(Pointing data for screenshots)
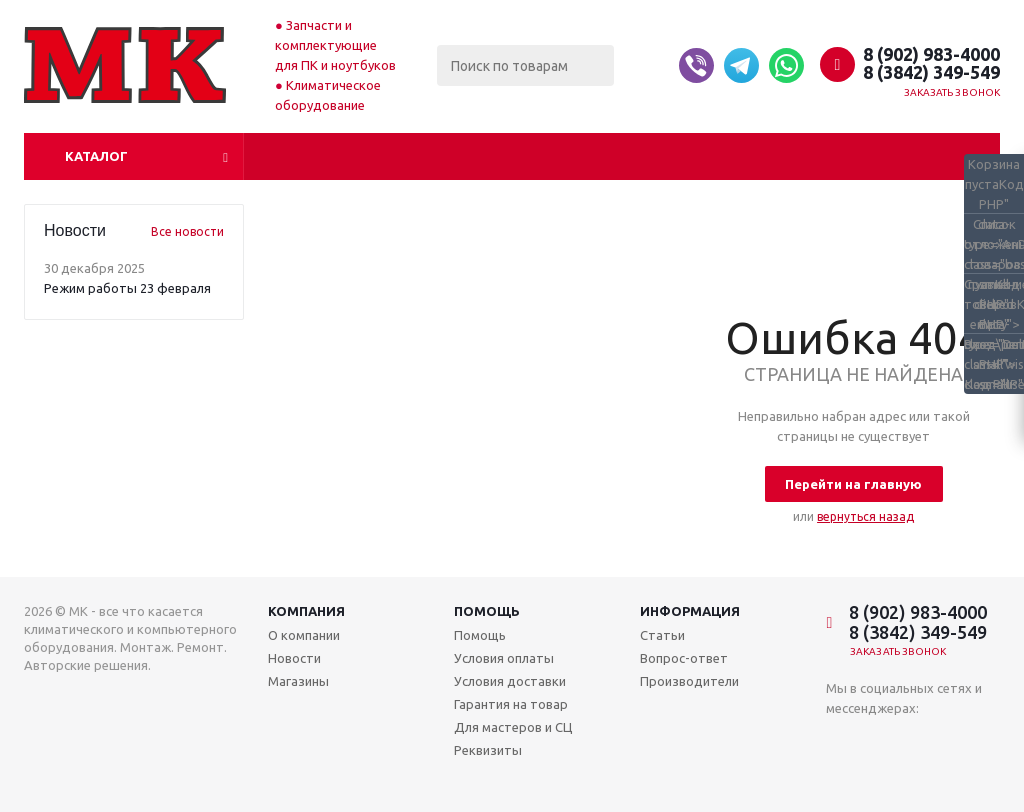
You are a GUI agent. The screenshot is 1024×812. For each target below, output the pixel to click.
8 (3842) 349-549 (931, 72)
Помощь (487, 611)
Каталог (96, 156)
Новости (294, 658)
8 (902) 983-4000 (931, 54)
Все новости (187, 231)
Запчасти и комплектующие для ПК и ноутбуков (335, 45)
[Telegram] (741, 65)
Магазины (298, 681)
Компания (306, 611)
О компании (304, 635)
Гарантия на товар (511, 704)
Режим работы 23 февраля (127, 288)
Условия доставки (510, 681)
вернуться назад (865, 516)
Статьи (662, 635)
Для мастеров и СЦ (513, 727)
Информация (690, 611)
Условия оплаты (504, 658)
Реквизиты (488, 750)
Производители (689, 681)
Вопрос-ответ (684, 658)
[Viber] (696, 65)
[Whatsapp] (786, 65)
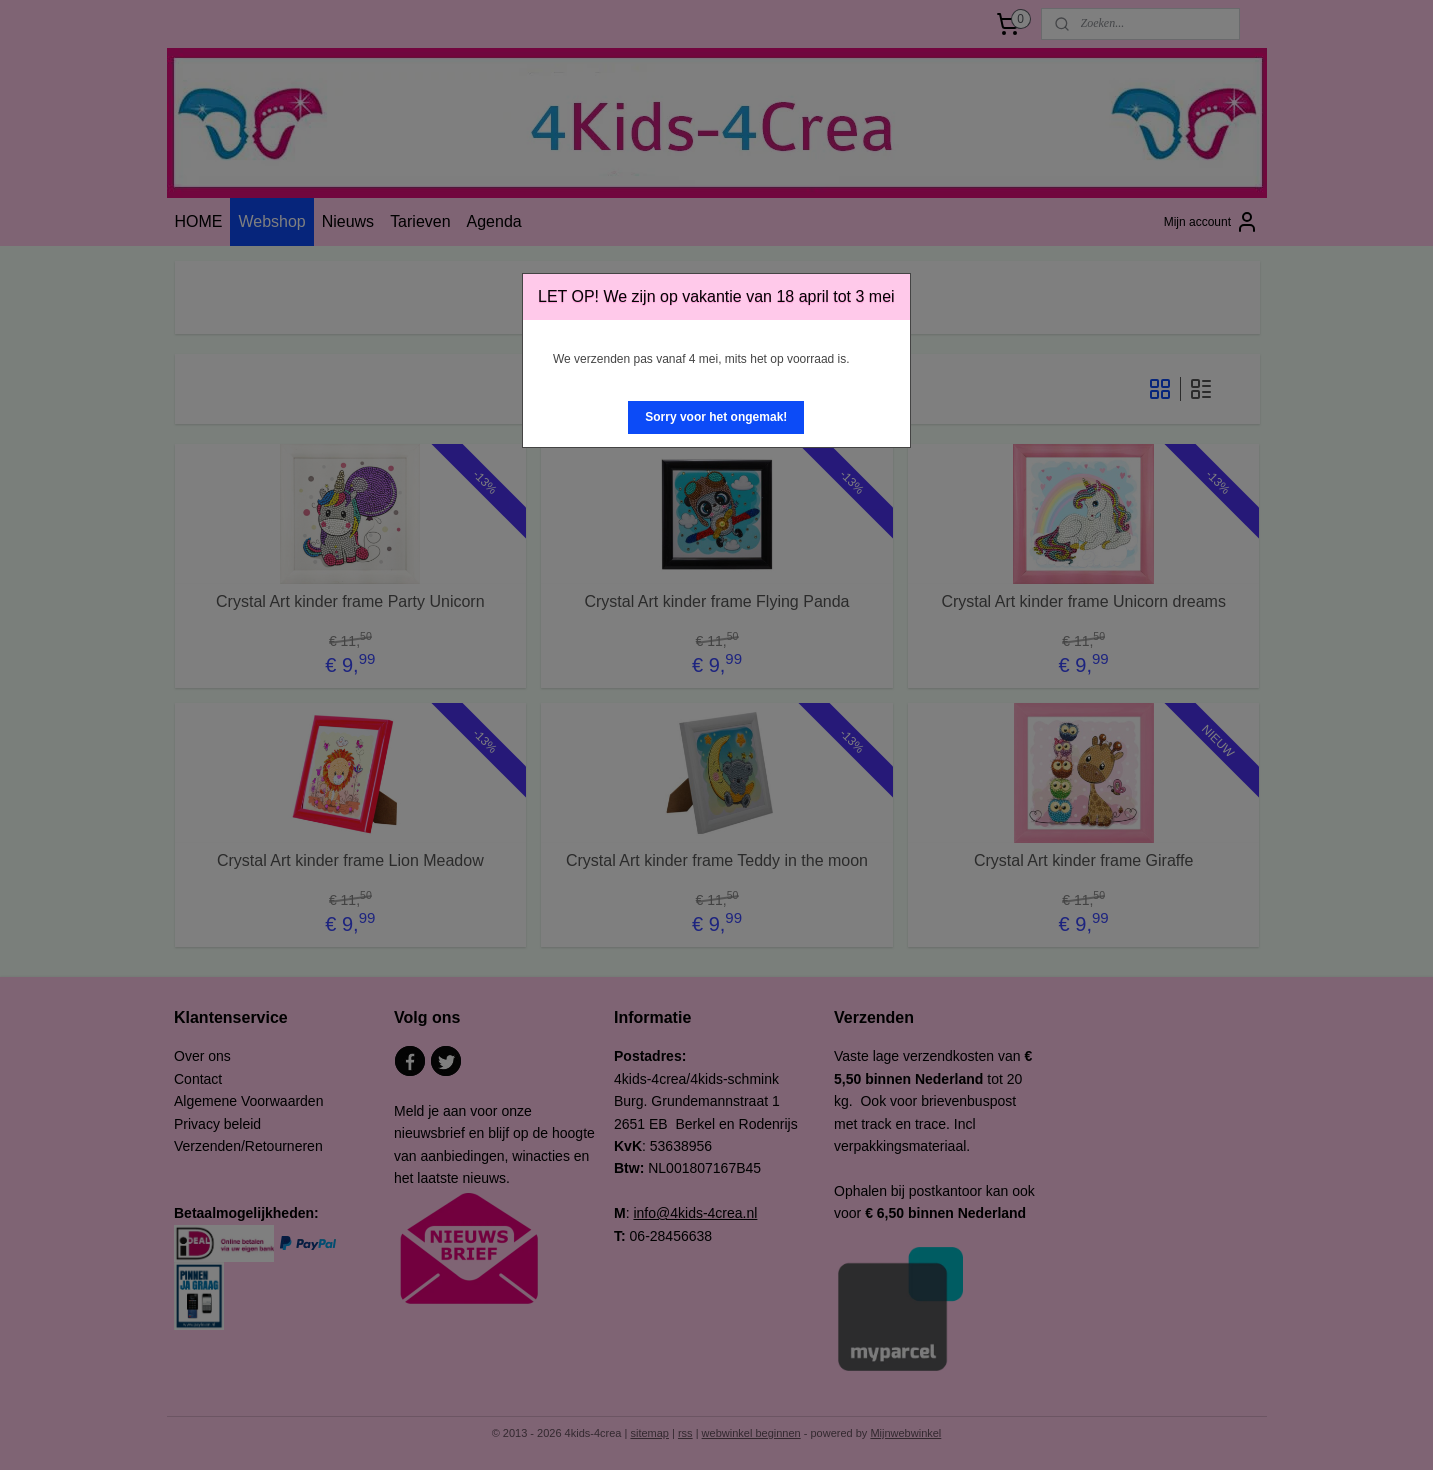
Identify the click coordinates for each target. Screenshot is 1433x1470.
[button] (716, 417)
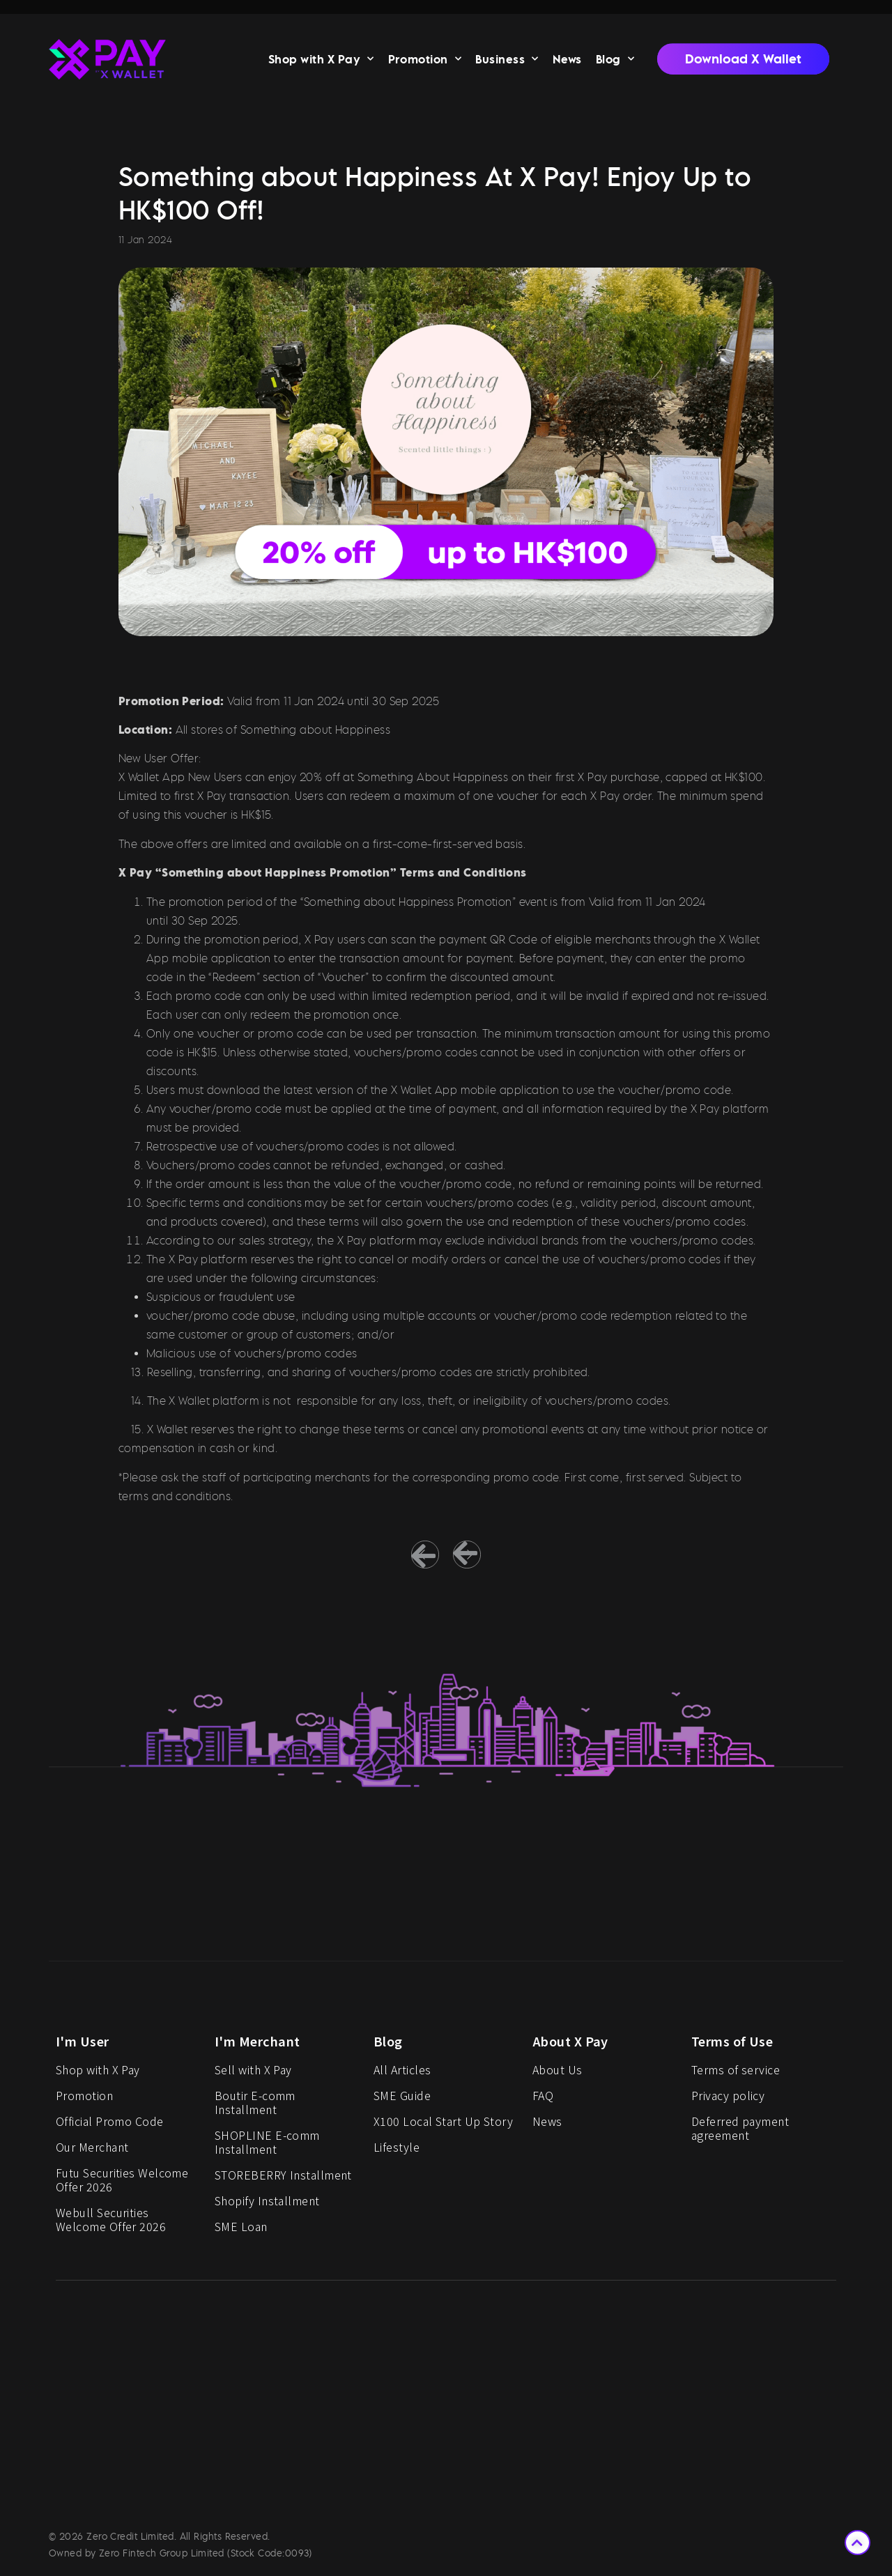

_What is being asked_
Output all the lines above unchanged, without the pictures.

_Solution for this problem_
You are a GUI agent. The screenshot is 1024×812. For each target below, output the pixel to click.
8 (3842) 349-549 (931, 72)
Помощь (487, 611)
Каталог (96, 156)
Новости (294, 658)
8 (902) 983-4000 (931, 54)
Все новости (187, 231)
Запчасти и комплектующие для ПК и ноутбуков (335, 45)
[Telegram] (741, 65)
Магазины (298, 681)
Компания (306, 611)
О компании (304, 635)
Гарантия на товар (511, 704)
Режим работы 23 февраля (127, 288)
Условия доставки (510, 681)
вернуться назад (865, 516)
Статьи (662, 635)
Для мастеров и СЦ (513, 727)
Информация (690, 611)
Условия оплаты (504, 658)
Реквизиты (488, 750)
Производители (689, 681)
Вопрос-ответ (684, 658)
[Viber] (696, 65)
[Whatsapp] (786, 65)
Identify the click coordinates for each target. Screenshot is 1433x1470.
[button] (716, 417)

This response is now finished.